CodePudding user response:
If ordering per groups is same in col2 is possible aggregate join per col1 and then per joined columns:
df = df.groupby('col1')['col2'].agg(', '.join).reset_index()
df = df.groupby('col2')['col1'].agg(', '.join).reset_index()[['col1','col2']]
print (df)
col1 col2
0 A, C action1, action2
1 B action1, action3
Or if ordering should be different use frozenset:
df = df.groupby('col1')['col2'].agg(frozenset).reset_index()
df = (df.groupby('col2')['col1']
.agg(', '.join)
.rename(lambda x: ', '.join(x)).reset_index()[['col1','col2']])
print (df)
col1 col2
0 A, C action2, action1
1 B action1, action3
print (df)
col1 col2
0 A action1
1 A action2
2 B action1
3 B action3
4 C action2 <-changed order
5 C action1 <-changed order
df = df.groupby('col1')['col2'].agg(frozenset).reset_index()
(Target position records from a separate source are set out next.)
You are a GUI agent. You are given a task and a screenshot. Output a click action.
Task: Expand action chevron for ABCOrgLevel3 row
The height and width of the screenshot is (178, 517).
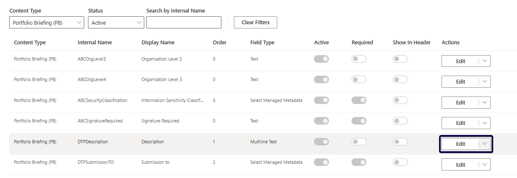(484, 61)
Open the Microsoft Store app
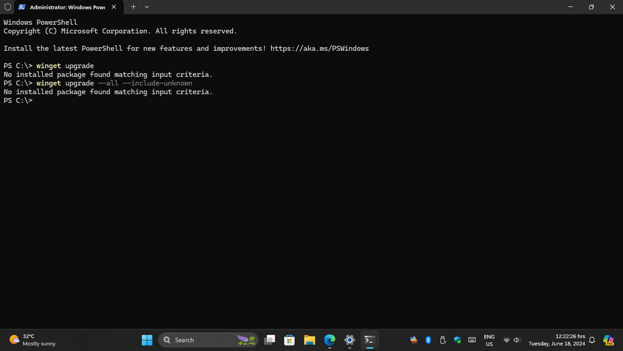 tap(289, 340)
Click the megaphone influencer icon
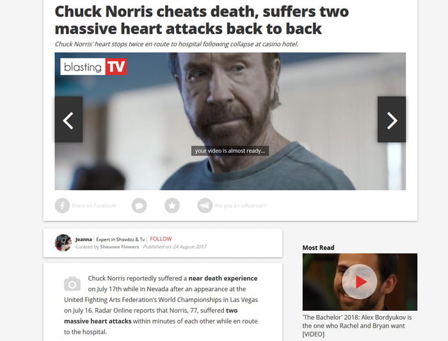The image size is (448, 341). coord(205,205)
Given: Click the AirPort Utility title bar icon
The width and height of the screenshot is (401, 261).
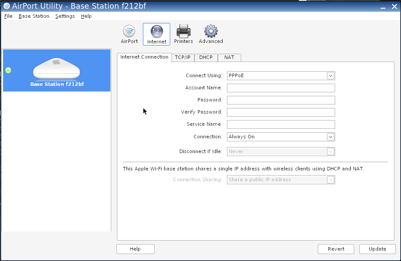Looking at the screenshot, I should pyautogui.click(x=6, y=7).
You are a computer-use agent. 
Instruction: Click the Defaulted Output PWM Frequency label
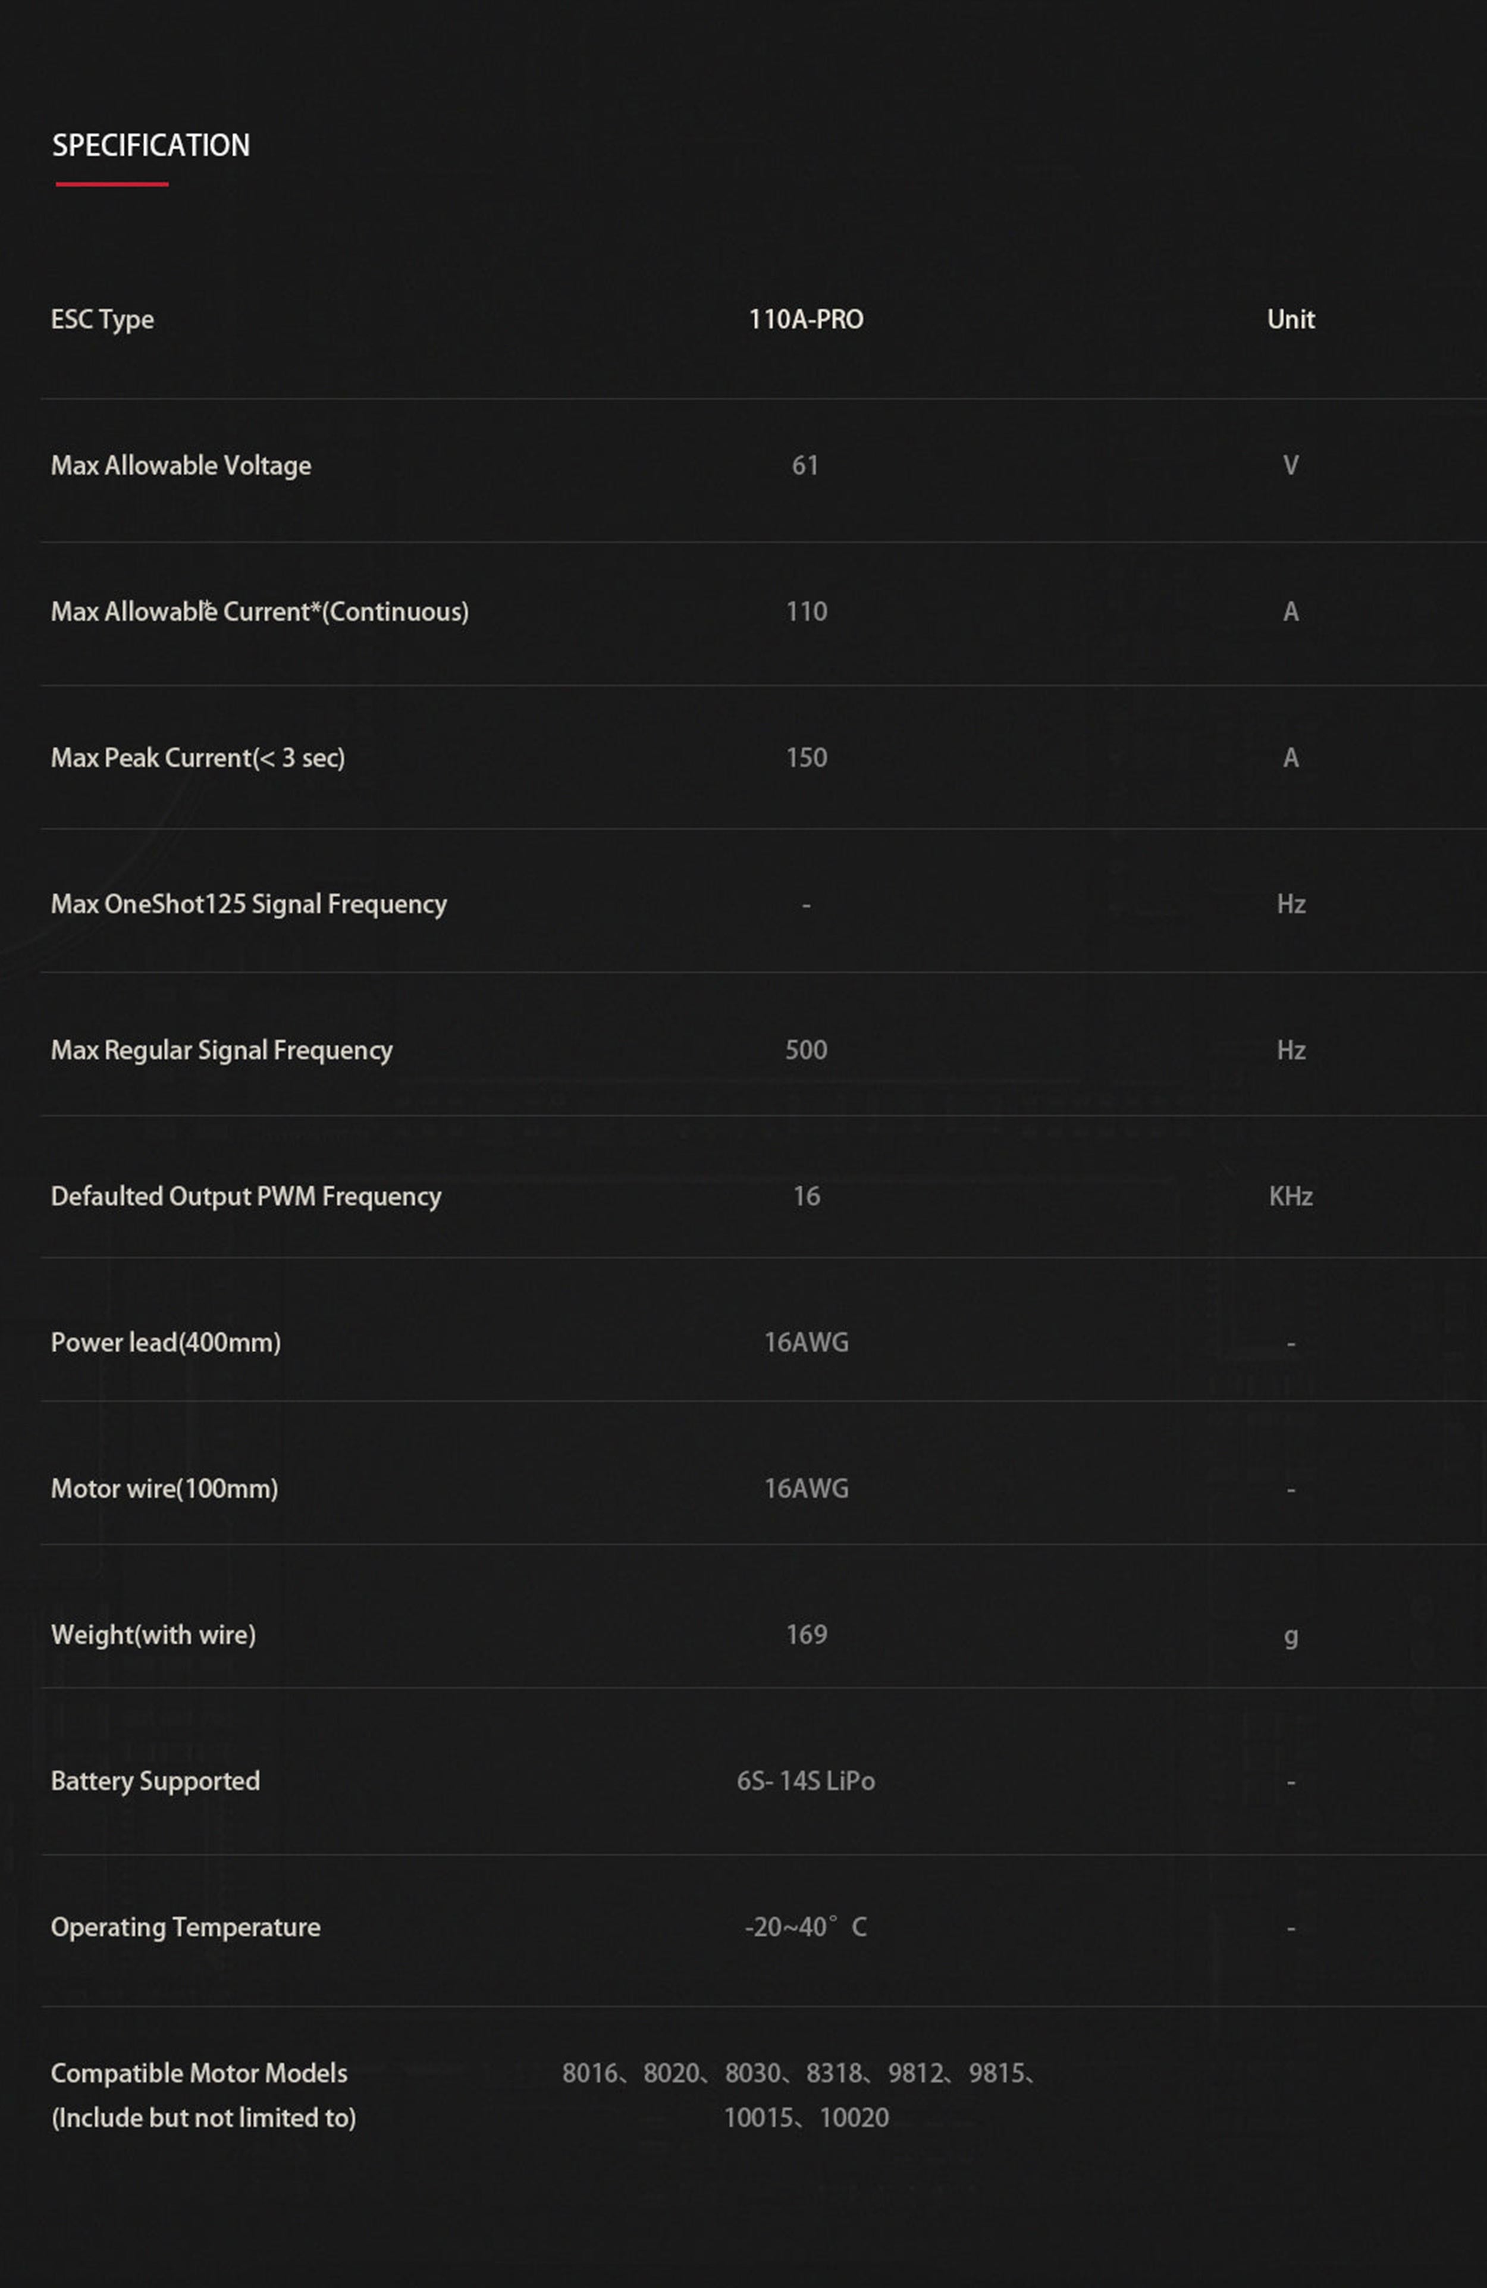click(245, 1196)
df = (df.groupby('col2')['col1']
.agg(', '.join)
.rename(lambda x: ', '.join(x)).reset_index()[['col1','col2']])
print (df)
col1 col2
0 A, C action2, action1
1 B action1, action3
CodePudding user response:
Use groupby twice. Once to join col2 by col1 and then later to join col1 by the joined col2.
srs = df.groupby('col1')['col2'].apply(','.join)
srs = pd.Series(srs.index, index=srs)
out = srs.groupby(level=0).apply(','.join)
out = pd.Series(out.index, index=out).to_frame().reset_index()
Output:
col1 col2
0 A,C action1,action2
1 B action1,action3